## Complete the following:
a. According to the news post, which player fed the cross-crease pass to Eric Perrin?
b. Rewrite the stretch of the news post from "Most of the" through "away from them.", swapping "Habs" for "Canadiens".
c. Turn the paragraph of the news post beginning "Cristobal Huet was weak" into a brief bulleted list that keeps its main facts.

12/23/2007

News for Sunday, December 23rd

Most of the news deals with the Canadiens' loss in a shoot-out last night against the Atlanta Thrashers. It was the mirror image of Thursday's game, in which they were outplayed but won two points they didn't deserve: last night, the Habs out-shot, out-hit, and out-everythinged the overmatched Thrashers, but let the game get away from them.

Cristobal Huet was weak on the first Thrasher goal, then very solid through the rest of regulation and overtime. Maxim Lapierre took a terrible offensive zone penalty, and the team paid the price as Marian Hossa fed a beautiful cross-crease saucer pass right onto the waiting stick of Eric Perrin. The Canadiens goals - which had to be good on a night when Kari Lehtonen was very hot - came from Alex Kovalev, a hard slapper that powered its way in, and Sergei Kostitsyn, a third-chancer after shots by Komisarek and Koivu were stopped.

Dataset entries:

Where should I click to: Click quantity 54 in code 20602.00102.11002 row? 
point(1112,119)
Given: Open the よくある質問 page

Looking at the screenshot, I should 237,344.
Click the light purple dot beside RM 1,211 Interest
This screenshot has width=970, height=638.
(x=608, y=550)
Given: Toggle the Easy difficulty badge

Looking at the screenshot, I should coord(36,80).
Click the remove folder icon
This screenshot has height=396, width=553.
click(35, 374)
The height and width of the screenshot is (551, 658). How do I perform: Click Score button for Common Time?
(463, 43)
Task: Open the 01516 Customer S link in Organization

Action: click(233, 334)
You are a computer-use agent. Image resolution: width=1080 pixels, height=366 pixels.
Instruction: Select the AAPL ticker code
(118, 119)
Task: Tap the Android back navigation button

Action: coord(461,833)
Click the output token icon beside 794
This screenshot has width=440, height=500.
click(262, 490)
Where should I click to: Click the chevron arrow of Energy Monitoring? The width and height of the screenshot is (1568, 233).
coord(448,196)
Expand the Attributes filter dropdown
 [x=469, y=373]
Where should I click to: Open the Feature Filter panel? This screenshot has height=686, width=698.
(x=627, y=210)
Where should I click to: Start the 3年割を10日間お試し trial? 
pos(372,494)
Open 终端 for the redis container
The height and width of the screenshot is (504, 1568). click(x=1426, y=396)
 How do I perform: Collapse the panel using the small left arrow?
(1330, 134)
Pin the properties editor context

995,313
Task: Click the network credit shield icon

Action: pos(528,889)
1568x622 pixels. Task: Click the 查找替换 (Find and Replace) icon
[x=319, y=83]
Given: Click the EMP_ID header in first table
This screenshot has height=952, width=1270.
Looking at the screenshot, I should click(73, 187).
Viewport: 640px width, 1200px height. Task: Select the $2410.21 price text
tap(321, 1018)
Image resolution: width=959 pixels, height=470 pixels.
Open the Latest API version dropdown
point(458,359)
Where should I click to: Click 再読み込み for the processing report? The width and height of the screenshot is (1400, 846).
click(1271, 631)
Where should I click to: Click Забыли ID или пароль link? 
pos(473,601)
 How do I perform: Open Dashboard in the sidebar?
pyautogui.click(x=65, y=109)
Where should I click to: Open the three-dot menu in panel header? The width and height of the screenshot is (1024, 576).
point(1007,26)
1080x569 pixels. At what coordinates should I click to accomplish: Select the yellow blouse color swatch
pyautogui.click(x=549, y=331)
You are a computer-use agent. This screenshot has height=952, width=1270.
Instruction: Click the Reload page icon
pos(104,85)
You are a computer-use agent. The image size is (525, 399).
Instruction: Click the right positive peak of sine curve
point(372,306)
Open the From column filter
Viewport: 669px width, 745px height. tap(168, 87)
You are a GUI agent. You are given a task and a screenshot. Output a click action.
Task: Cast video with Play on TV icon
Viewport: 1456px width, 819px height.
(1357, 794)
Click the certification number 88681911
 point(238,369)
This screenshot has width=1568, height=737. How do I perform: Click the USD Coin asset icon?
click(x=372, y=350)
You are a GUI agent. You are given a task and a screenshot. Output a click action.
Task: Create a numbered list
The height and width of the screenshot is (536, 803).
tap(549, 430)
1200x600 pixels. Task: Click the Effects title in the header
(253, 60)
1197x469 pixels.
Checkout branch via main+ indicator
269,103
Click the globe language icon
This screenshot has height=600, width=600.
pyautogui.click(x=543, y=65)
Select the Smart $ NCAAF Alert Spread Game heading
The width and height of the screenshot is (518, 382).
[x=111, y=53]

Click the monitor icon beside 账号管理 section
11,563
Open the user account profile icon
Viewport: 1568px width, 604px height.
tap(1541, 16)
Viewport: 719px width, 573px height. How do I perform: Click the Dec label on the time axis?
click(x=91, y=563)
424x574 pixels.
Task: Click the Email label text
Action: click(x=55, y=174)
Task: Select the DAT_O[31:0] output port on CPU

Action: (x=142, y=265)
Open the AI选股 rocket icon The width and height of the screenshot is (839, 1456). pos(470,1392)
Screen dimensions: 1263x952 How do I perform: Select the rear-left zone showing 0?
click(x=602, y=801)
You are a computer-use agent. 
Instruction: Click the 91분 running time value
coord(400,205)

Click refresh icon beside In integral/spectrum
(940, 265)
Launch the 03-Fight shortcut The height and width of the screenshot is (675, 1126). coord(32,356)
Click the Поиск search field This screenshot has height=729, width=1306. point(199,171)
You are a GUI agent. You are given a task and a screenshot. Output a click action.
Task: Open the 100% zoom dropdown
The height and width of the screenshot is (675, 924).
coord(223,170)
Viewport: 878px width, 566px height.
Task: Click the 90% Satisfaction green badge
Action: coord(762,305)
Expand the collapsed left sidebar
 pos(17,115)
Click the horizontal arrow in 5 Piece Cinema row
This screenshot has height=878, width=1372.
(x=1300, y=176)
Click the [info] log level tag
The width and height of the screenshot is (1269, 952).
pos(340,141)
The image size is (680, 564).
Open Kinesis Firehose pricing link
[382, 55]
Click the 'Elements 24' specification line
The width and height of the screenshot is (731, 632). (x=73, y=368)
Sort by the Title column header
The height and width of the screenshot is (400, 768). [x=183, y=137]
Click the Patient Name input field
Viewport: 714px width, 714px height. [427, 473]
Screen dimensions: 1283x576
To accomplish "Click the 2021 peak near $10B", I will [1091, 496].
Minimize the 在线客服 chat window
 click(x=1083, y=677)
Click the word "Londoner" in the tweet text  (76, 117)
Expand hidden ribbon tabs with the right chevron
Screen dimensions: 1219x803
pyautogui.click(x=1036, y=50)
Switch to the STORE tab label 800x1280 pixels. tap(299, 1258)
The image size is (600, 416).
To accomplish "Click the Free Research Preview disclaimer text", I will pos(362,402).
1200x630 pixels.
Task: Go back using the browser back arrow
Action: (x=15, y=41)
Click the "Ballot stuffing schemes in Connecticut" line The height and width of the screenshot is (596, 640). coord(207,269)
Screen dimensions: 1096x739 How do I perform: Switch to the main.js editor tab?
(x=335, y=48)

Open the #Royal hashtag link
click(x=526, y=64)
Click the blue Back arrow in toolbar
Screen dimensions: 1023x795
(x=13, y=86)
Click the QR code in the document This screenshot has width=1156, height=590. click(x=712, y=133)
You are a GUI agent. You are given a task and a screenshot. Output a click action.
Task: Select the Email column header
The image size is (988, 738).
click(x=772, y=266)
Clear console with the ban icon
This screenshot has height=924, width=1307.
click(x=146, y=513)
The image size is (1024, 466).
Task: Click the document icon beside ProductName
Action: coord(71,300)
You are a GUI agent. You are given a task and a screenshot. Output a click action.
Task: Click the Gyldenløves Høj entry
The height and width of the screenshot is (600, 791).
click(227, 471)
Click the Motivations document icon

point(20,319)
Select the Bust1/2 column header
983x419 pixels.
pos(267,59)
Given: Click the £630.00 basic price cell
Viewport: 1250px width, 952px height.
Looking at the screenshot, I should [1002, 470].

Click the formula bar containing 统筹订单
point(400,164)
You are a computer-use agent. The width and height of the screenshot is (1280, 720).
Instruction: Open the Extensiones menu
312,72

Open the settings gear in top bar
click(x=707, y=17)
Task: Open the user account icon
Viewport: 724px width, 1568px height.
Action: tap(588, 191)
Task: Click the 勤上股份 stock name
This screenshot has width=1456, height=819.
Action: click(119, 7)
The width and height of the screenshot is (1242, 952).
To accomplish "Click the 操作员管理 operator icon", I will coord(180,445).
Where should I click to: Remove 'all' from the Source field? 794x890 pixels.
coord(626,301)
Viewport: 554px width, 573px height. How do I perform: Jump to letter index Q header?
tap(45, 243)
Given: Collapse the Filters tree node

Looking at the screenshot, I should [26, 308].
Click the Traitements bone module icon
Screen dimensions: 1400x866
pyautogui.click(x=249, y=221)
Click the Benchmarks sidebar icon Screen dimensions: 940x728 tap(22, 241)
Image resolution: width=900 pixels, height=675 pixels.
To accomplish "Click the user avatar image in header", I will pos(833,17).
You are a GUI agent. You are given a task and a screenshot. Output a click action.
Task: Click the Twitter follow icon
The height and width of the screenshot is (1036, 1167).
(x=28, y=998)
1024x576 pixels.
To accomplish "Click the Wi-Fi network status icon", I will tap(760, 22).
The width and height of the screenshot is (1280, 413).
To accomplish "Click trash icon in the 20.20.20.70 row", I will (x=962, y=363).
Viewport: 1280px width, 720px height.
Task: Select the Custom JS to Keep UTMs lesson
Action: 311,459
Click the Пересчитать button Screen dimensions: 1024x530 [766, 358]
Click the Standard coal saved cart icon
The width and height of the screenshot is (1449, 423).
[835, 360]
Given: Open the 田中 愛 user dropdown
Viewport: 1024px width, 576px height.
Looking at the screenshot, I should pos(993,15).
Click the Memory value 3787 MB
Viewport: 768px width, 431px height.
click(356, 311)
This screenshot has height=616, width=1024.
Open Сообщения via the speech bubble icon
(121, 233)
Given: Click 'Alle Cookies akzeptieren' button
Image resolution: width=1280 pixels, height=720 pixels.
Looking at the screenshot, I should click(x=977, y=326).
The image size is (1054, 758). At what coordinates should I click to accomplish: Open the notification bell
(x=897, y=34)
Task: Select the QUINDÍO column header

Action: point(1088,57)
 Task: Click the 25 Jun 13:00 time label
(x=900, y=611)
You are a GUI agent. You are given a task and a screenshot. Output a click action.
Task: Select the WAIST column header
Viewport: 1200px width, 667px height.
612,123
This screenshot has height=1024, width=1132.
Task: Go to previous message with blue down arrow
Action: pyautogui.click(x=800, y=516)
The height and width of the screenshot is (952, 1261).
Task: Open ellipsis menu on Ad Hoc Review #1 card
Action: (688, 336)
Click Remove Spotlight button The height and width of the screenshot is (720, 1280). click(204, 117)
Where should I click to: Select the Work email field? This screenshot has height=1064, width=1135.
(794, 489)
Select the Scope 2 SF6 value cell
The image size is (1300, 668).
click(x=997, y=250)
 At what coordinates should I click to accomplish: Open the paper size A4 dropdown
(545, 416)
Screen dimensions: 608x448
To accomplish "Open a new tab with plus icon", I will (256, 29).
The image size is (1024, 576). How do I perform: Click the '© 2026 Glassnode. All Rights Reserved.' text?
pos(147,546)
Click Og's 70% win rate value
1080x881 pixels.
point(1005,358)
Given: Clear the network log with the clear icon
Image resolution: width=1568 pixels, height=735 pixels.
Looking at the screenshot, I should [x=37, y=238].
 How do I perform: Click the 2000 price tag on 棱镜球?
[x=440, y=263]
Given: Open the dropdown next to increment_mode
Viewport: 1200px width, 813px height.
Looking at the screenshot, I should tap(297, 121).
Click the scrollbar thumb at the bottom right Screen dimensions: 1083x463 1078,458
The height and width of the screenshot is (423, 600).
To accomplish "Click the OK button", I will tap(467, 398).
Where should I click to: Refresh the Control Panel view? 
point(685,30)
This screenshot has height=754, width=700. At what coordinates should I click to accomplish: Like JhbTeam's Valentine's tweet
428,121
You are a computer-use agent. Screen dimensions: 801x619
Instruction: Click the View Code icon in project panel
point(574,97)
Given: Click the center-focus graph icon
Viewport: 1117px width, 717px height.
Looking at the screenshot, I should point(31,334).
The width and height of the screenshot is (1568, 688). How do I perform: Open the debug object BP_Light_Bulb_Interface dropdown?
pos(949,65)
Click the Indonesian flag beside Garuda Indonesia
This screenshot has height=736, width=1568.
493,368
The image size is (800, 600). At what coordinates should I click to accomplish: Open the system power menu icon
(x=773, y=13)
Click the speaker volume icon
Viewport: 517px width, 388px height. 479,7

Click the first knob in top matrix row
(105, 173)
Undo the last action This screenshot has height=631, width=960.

## Expected results:
a. Marian Hossa

b.
Most of the news deals with the Canadiens' loss in a shoot-out last night against the Atlanta Thrashers. It was the mirror image of Thursday's game, in which they were outplayed but won two points they didn't deserve: last night, the Canadiens out-shot, out-hit, and out-everythinged the overmatched Thrashers, but let the game get away from them.

c.
- Cristobal Huet was weak on the first Thrasher goal but very solid through the rest of regulation and overtime.
- Maxim Lapierre took a terrible offensive zone penalty, and Marian Hossa then set up Eric Perrin with a cross-crease saucer pass.
- Kari Lehtonen was very hot in goal.
- Alex Kovalev scored for the Canadiens on a hard slapper.
- Sergei Kostitsyn scored on a third chance after Komisarek's and Koivu's shots were stopped.